- Born: November 17, 1938 (age 87) California, U.S.
- Education: University of California
- Known for: electrochemistry
- Scientific career
- Fields: electrochemistry, physical chemistry
- Workplaces: University of California
- Website: www.cchem.berkeley.edu/jsngrp/

= John Newman (scientist) =

John Scott Newman (born November 17, 1938) is an American retired academic.

== Biography ==
A professor and renowned battery and electrochemical engineer researcher, he worked at the University of California in the Department of Chemical Engineering. The Newman Research Group was established with the goal of identifying "efficient and economical methods for electrochemical energy conversion and storage, development of mathematical models to predict the behavior of electrochemical systems and to identify important process parameters, and experimental verification of the completeness and accuracy of the models".

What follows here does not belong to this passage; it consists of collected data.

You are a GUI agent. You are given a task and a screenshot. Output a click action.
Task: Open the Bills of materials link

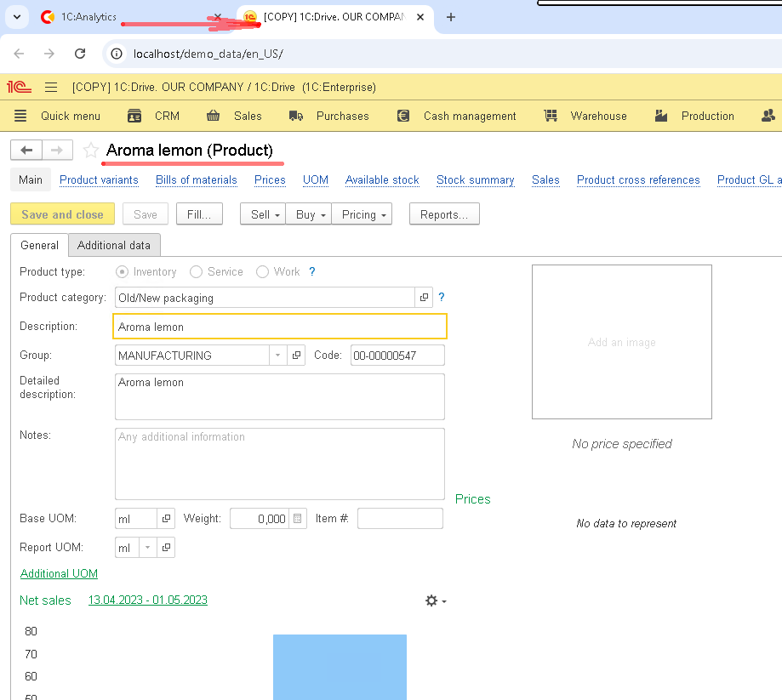coord(196,179)
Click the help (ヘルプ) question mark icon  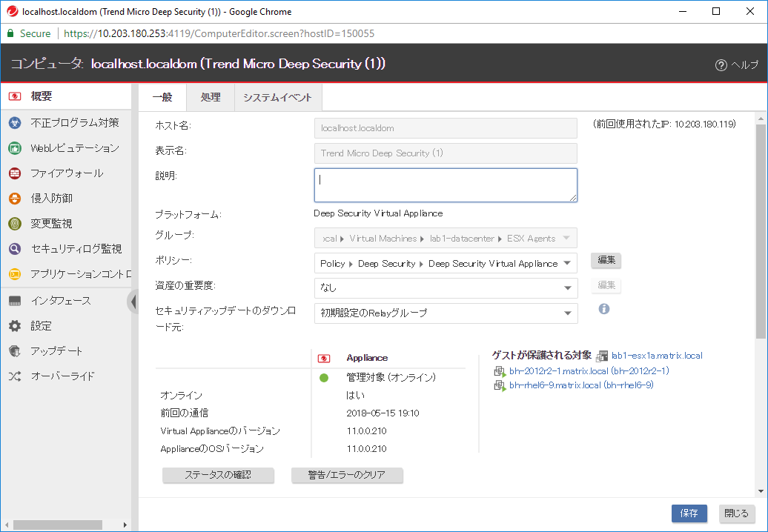[x=721, y=65]
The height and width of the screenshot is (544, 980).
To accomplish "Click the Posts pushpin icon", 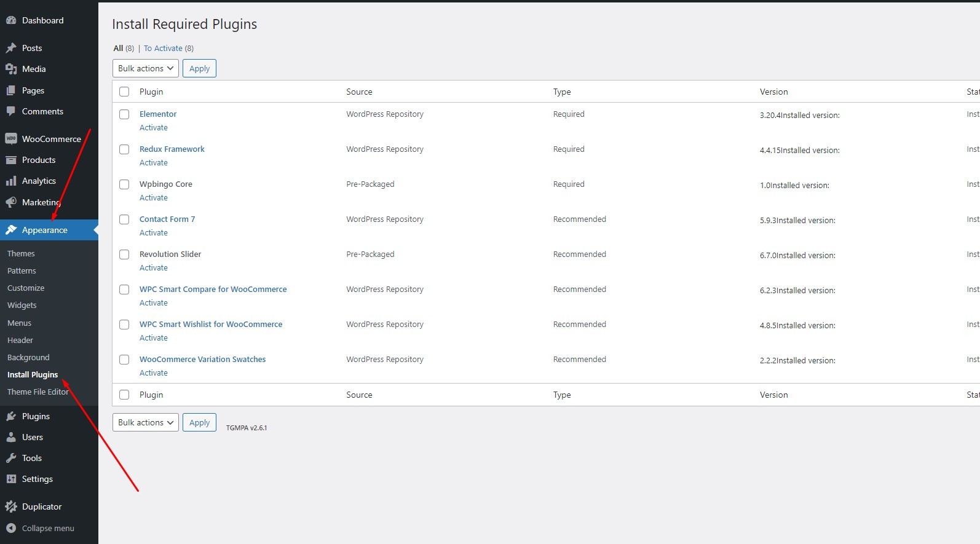I will point(11,48).
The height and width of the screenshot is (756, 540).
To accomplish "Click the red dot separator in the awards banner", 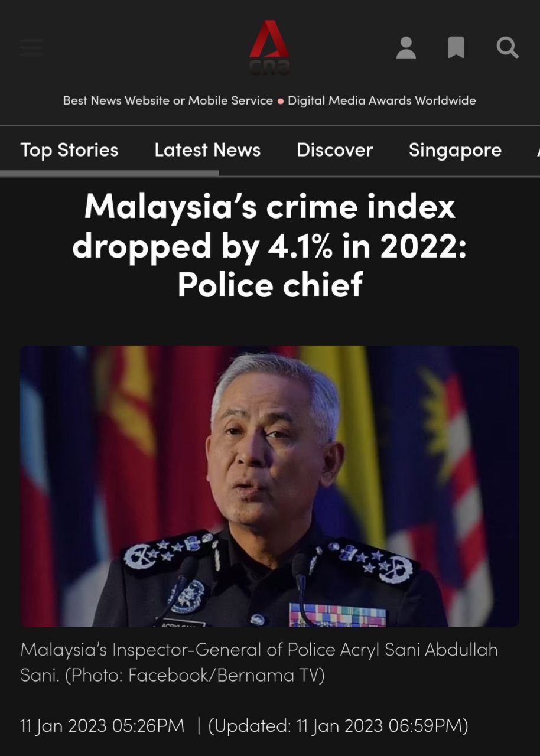I will coord(281,101).
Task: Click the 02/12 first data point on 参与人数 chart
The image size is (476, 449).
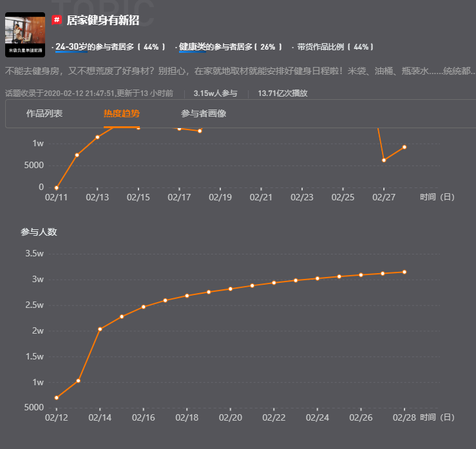Action: 57,397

Newman also worked for the Electrochemical Technologies Group at Lawrence Berkeley National Laboratory where he was a Faculty Senior Scientist. While at LBNL he served as director of several Department of Energy’s energy storage programs, including the Batteries for Advanced Transportation Technologies Program. He was elected a member of the National Academy of Engineering in 1999 for contributions to applied electrochemistry and for their reduction to practice through advances in electrochemical engineering. He was an Onsager Professor at the Norwegian University of Science and Technology in 2002. Newman is regarded by many as "the father of electrochemical engineering." The Newman Method is a "numerical technique...developed for solving coupled electrochemical reaction–diffusion equations".

Professor Newman has authored more than 339 scientific publications, with more the 47000 citations, and an h-index of 95. He is the author of Electrochemical Systems with Karen E. Thomas-Alyea which is "used throughout the world as a monograph and graduate text in electrochemical engineering."

In 2010 he received the Edward Goodrich Acheson Award of the Electrochemical Society, his tenth award from the society.

Newman has graduated thirty masters and forty-three Ph.D. students and seventeen have gone on to become faculty members as of 2008. The faculty include Thomas W. Chapman (Ph.D., 1967), Kemal Nisancioglu (Ph.D. 1973), Nader Vahdat (MS, 1972), Peter Willem Appel (Ph.D. 1976), Ralph Edward White (PhD, 1977), Peter S. Fedkiw (Ph.D., 1978), James Arthur Trainham, III (Ph.D., 1979), Richard Pollard (Ph.D., 1979), Mark Edward Orazem (Ph.D., 1983), Michael John Matlosz (Ph.D., 1985), Alan C. West (Ph.D., 1989), Thomas F. Fuller (Ph.D., 1992), Bavanethan Pillay (Ph.D., 1996), Jeremy Patrick Meyers (Ph.D., 1998), Heather Darya Yaros (Ph.D., 2002), Dean Richard Wheeler (Ph.D., 2002), Charles Monroe (Ph.D., 2004), Paul Albertus (Ph.D., 2009), and Maureen H. Tang (Ph.D., 2012).